Fernández Díaz dice que fue él quien renunció a la Comisión de Exteriores

maría eugenia alonso MADRID / COLPISA

ESPAÑA

BENITO ORDOÑEZ

El PSOE afirma que resolvió el problema de la designación, frente a los «numeritos de Podemos»

18 nov 2016 . Actualizado a las 05:00 h.

Jorge Fernández Díaz reveló ayer que él mismo renunció a presidir la Comisión de Exteriores del Congreso, y que así se lo trasladó a la dirección del PP, porque entendía que era un «pulso» que «no llevaba a ningún sitio». Nada dijo de la Comisión Mixta del Tribunal de Cuentas en la que también trató de colocarle su partido igualmente sin éxito.

El exministro del Interior aseguró que él «no había pedido nada, ni presidencia de comisión ni nada» y recordó al PSOE que, en su código de conducta, entra la máxima de que «los pactos entre caballeros se cumplen». Fernández, al final, acabó en la Comisión de Peticiones, en la que no hace falta votar porque la presidencia corresponde al grupo más numeroso.

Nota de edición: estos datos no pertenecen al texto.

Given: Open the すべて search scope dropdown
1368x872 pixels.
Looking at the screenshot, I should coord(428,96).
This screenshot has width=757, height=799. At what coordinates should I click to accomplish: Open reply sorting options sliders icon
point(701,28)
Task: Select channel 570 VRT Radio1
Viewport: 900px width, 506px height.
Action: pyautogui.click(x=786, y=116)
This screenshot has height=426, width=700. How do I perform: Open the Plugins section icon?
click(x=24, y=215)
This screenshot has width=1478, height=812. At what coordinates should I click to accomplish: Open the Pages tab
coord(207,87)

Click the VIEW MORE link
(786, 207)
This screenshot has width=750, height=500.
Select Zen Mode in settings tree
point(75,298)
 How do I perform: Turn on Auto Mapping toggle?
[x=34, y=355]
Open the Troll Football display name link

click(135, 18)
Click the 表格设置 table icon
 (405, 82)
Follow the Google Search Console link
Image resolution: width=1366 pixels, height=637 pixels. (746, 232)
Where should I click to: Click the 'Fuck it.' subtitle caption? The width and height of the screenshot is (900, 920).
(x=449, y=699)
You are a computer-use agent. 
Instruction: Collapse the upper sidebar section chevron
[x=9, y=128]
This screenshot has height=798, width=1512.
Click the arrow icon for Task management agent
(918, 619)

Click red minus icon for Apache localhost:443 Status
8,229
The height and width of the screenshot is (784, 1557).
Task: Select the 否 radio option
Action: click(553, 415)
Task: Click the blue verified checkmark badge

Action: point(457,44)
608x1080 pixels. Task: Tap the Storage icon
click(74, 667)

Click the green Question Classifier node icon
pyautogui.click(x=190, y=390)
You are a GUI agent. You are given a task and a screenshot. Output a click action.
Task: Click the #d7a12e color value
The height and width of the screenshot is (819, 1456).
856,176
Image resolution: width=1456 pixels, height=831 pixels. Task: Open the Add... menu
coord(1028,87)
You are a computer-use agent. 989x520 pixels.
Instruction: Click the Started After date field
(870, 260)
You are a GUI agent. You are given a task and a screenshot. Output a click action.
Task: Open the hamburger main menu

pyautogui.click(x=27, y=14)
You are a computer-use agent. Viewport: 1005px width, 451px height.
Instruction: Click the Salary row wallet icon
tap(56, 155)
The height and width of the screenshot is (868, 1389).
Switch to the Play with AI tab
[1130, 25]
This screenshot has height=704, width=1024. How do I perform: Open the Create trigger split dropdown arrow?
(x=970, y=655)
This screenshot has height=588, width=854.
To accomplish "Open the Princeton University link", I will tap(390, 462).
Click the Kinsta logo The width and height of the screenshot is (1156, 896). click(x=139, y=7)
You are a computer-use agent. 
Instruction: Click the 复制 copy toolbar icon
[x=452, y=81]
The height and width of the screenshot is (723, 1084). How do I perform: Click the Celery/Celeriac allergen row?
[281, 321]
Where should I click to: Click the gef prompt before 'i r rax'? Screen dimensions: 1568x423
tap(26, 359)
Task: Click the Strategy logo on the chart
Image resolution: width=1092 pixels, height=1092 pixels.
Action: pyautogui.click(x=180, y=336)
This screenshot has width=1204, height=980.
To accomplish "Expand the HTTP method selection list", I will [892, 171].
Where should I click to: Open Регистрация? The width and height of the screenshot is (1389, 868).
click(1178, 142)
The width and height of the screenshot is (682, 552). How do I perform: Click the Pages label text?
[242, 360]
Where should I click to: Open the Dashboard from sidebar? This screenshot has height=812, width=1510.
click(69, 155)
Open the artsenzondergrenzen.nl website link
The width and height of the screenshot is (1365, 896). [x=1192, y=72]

El portavoz parlamentario socialista, Antonio Hermando, insistió en que el exministro es «absolutamente inadecuado» para presidir una comisión «ni tan siquiera como premio de consolación», y calificó de «filibusterismo parlamentario» haberle dado a última hora la presidencia de la de Peticiones aunque sea una comisión menor. Por su parte, el portavoz de la gestora socialista, Mario Jiménez, lanzó una carga de profundidad al partido de Pablo Iglesias al afirmar que fue la oposición del PSOE y no «los numeritos de Podemos» lo que impidió que Fernández Díaz se sentase en la presidencia de la Comisión de Exteriores. Con anterioridad a esta interpretación, el secretario de política de Podemos, Íñigo Errejón, afeó la conducta del PP para buscarle una salida al exministro, por haberlo hecho «por la noche, por la puerta de atrás y con deshonor».

Para el presidente de Ciudadanos, Albert Rivera, la reubicación de Fernández Díaz en la Comisión de Peticiones se debe a que es «la única que podía» presidir, mientras que para el portavoz del PNV, Aitor Esteban, ha sido el peor favor que el PP le podía haber hecho al exministro.